SwiftUI uses the Color type to define colors throughout your app. Colors can be defined inline, as constants in a theme file, or through the Xcode asset catalog. PaletteRx exports Swift code with named constants that you can drop into your project.
How SwiftUI Handles Color
SwiftUI's Color type accepts RGB values in the 0.0 to 1.0 range (not 0-255). Colors defined in the asset catalog automatically support light and dark mode variants. System colors like .accentColor adapt to platform conventions.
Your custom brand colors need to coexist with these system colors. PaletteRx's role system helps: Primary becomes your accent color, bases provide backgrounds, and your palette integrates alongside iOS system colors.
Exporting from PaletteRx
Select SwiftUI from the Native Apps section in PaletteRx's export step. The output generates a Swift struct with static Color constants, each initialized with the correct 0.0-1.0 RGB values calculated from your hex palette. It also generates a ColorScheme configuration mapping your roles to SwiftUI's semantic color properties.
Integration Approaches
For the code approach: copy the generated Swift struct into your project.

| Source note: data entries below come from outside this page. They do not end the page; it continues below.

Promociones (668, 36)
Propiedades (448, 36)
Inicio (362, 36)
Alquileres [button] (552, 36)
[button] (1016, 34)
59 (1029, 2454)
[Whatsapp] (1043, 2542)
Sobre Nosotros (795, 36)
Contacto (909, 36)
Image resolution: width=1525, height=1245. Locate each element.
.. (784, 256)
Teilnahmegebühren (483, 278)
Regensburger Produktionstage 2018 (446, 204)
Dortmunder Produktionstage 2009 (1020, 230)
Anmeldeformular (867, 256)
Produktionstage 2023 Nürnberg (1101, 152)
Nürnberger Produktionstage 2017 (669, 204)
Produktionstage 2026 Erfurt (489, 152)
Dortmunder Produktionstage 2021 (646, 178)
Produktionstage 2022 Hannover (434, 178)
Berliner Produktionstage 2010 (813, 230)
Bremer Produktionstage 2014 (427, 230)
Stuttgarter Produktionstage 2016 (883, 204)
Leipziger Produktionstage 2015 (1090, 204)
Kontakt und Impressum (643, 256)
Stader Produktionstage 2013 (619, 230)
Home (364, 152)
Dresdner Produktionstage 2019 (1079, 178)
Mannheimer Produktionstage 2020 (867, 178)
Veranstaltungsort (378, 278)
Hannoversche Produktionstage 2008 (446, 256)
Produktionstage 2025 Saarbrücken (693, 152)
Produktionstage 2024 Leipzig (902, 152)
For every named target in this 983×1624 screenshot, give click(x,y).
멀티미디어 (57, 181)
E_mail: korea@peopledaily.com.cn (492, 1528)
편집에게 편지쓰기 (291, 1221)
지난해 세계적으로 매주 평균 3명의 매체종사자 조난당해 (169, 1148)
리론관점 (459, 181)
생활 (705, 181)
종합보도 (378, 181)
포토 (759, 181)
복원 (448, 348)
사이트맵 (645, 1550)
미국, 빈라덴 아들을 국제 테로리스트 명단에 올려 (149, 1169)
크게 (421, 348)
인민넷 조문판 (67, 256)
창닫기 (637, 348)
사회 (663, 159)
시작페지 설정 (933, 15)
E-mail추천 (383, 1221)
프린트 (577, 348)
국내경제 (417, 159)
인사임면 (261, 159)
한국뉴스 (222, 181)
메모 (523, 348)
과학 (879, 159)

Reference colors as PaletteRx.primary throughout your views.
For the asset catalog approach: create Color Sets in Xcode's Assets.xcassets using the hex values from PaletteRx. This enables per-appearance variants (light/dark) and accessibility contrast variants.
Dark Mode Considerations
iOS requires colors that work in both light and dark modes. Build two palettes in PaletteRx — one for light mode and one for dark mode — and use the asset catalog's appearance variants to switch between them automatically.
.accentColor modifier sets the tint for interactive elements. Use your PaletteRx Primary color as the accent color for a consistent, branded interactive experience across your entire app.